Imaginary parents guide

Imaginary Parent Guide

Staggeringly unoriginal, the movie's content is so heavily recycled it's almost impossible to remember.

Overall D

Theaters: A woman returns to her childhood home with her daughter and finds her old imaginary friend is still there, and not happy to have been abandoned.

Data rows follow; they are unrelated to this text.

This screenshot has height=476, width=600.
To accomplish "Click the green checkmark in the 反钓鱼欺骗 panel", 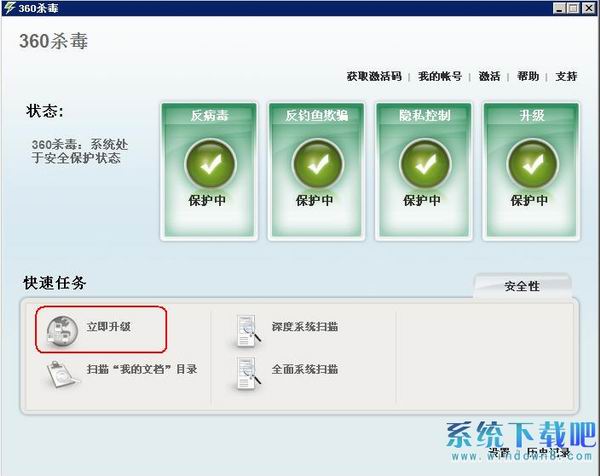I will point(317,164).
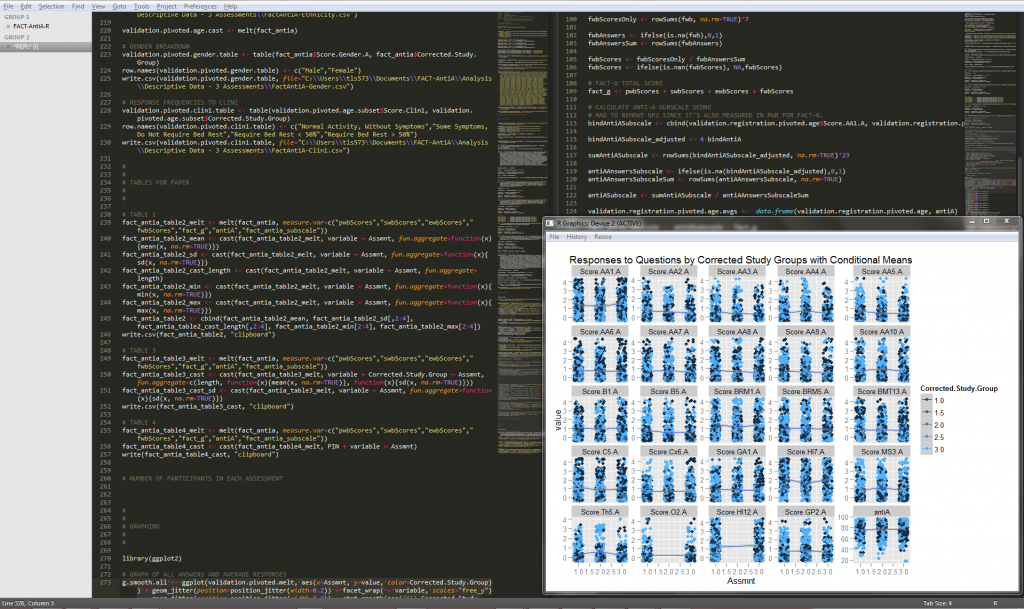Click the bullet icon next to FACT-AntiA.R
1024x609 pixels.
coord(8,25)
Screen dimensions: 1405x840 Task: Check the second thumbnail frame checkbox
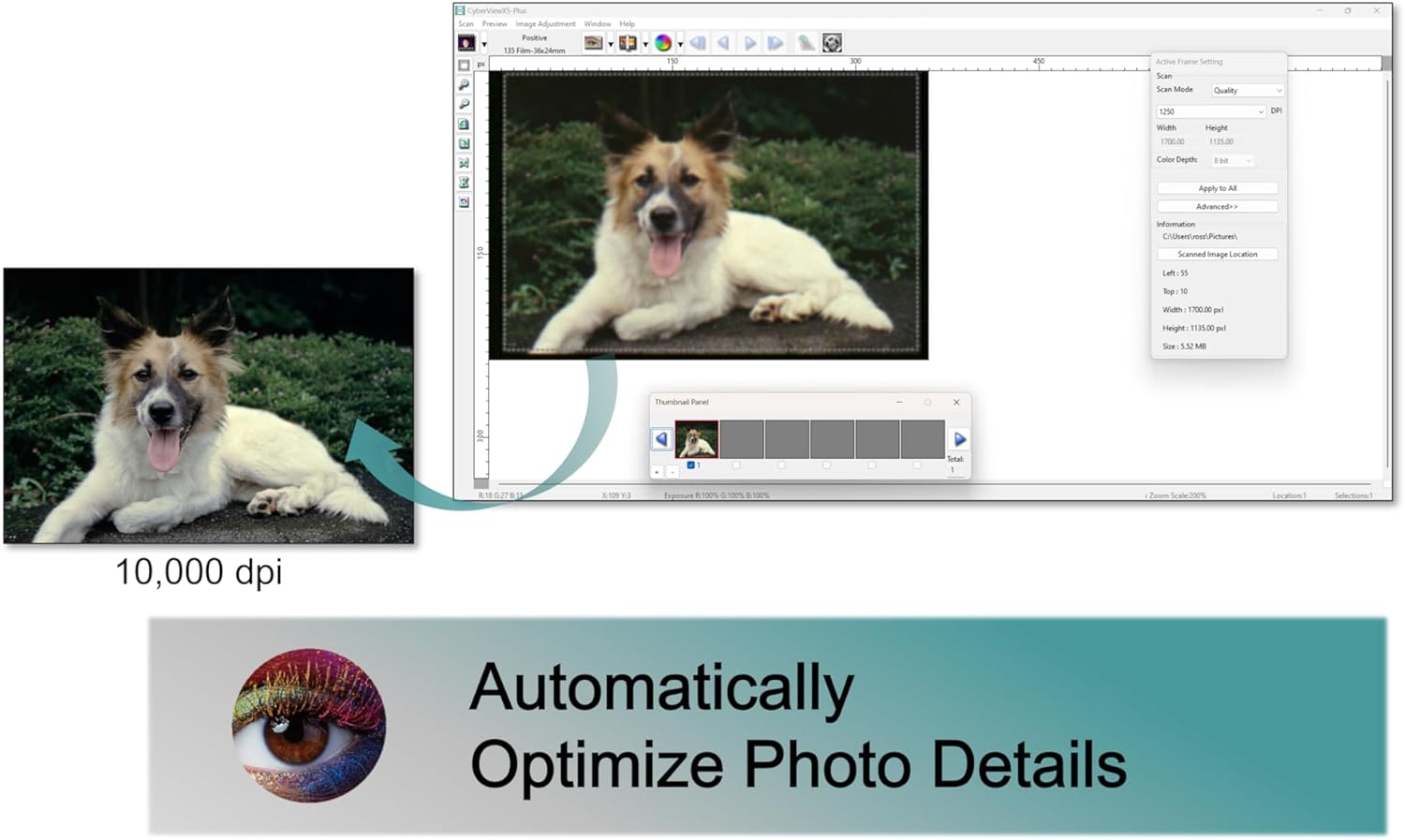736,464
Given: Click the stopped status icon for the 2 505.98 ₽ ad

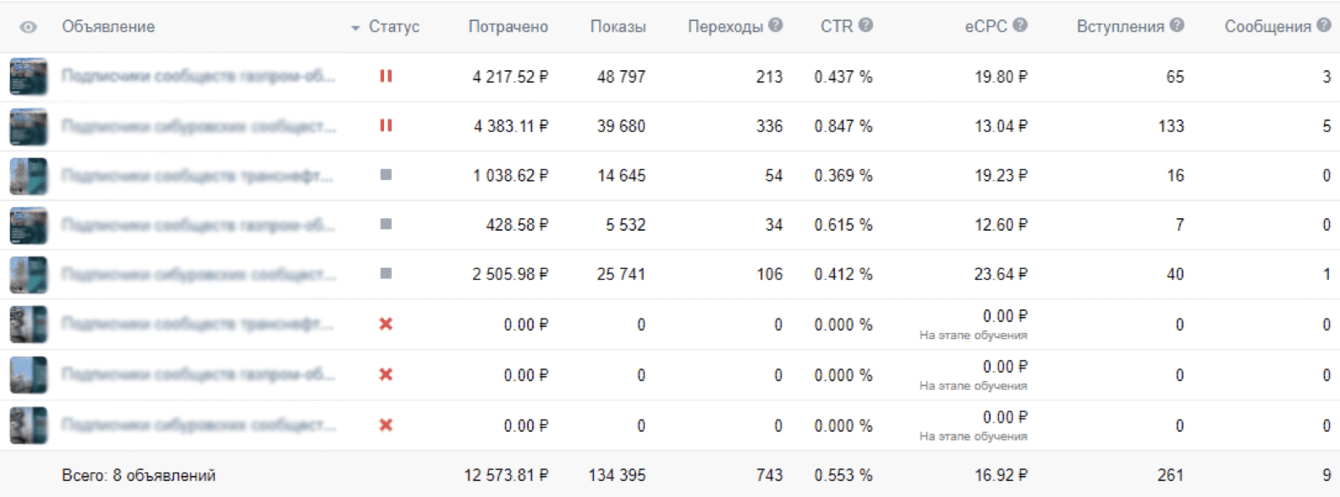Looking at the screenshot, I should click(386, 274).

Release date March 8, 2024

Violence C+
Sexual Content A
Profanity C-
Substance Use C

Why is Imaginary rated PG-13? The MPAA rated Imaginary PG-13 for some violent content, drug material and language.

Run Time: 104 minutes

Parent Movie Review

Although Jessica (DeWanda Wise) never thought she’d be a mother, life is full of surprises. Her new husband, Max (Tom Payne) comes with two daughters of his own: six-year-old Alice (Pyper Braun) and 15-year-old Taylor Taegen Burns). The four are moving into Jessica’s old childhood home, and Jessica hopes the familiarity will help her control the unpleasant nightmares she’s been having. She’s also looking forward to setting up a work pace where she can finish up her latest children’s book – but she’s going to have other work to do.

As it happens, Alice has made an imaginary friend, a stuffed bear named Chauncey. Jessica is happy to see Alice happy and smiling in her new home, but Chauncey’s games soon become cause for concern. Max is out of town for work, so it’s down to Jessica to keep her new family safe, and to find out why she remembers so little of her own childhood home.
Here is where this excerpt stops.